*Assigned task*: Return, verbatim and in full, the records that follow, but not their pictures.

*Material provided*:
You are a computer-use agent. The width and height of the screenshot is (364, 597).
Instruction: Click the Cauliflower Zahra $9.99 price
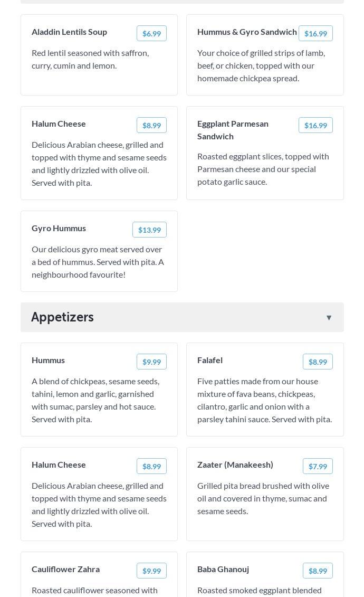pos(151,571)
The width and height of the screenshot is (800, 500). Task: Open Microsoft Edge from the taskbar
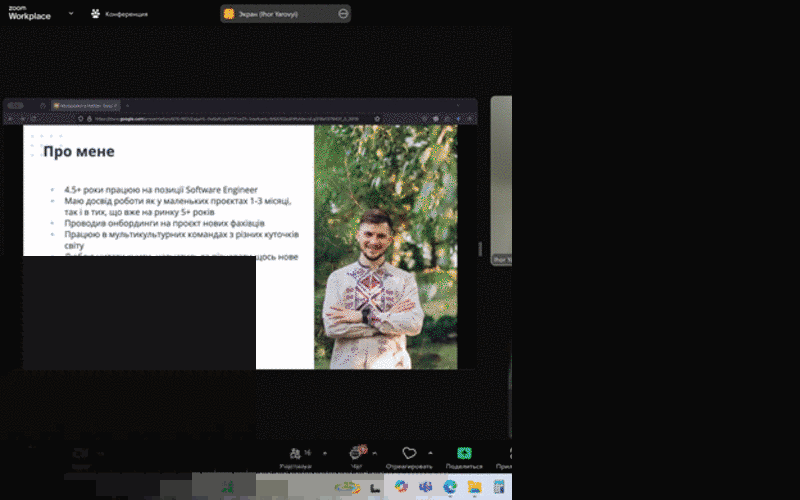450,486
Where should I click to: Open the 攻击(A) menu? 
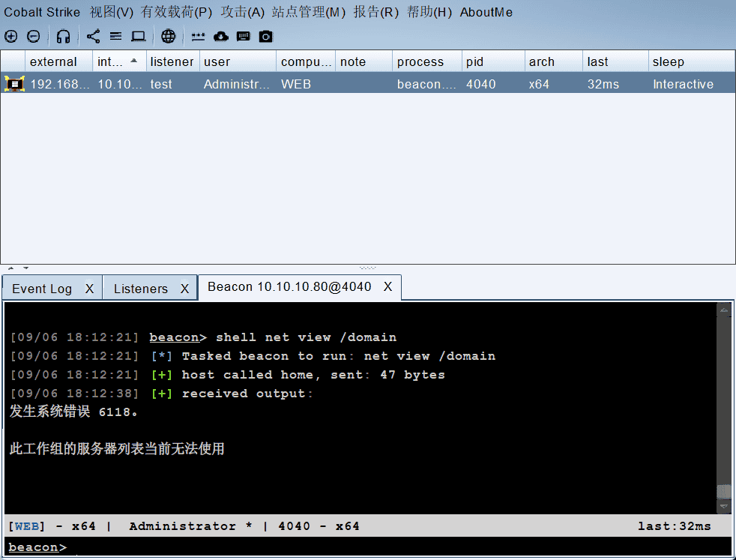tap(243, 12)
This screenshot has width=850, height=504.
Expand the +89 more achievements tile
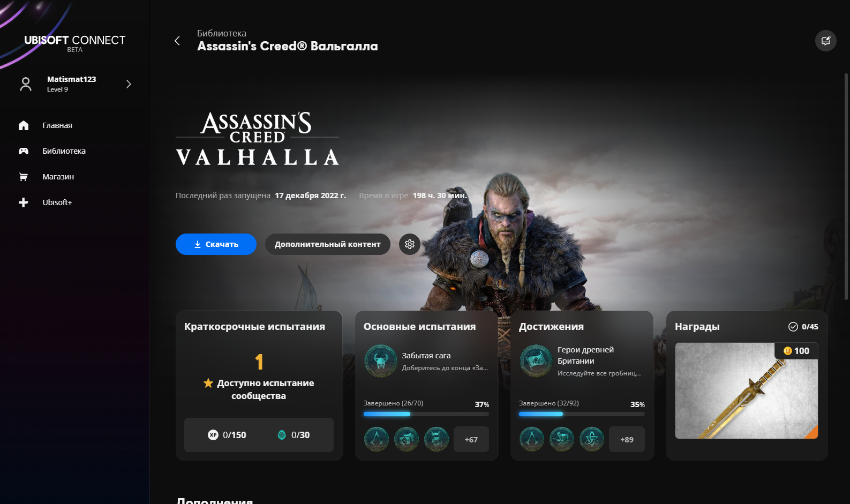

*Task response*:
You are a computer-use agent. The width and height of the screenshot is (364, 597).
Instruction: Click the Cauliflower Zahra $9.99 price
pos(151,571)
The width and height of the screenshot is (800, 500). Task: Open Microsoft Edge from the taskbar
450,486
Where should I click to: Open the 攻击(A) menu? 
tap(243, 12)
This screenshot has width=850, height=504.
Expand the +89 more achievements tile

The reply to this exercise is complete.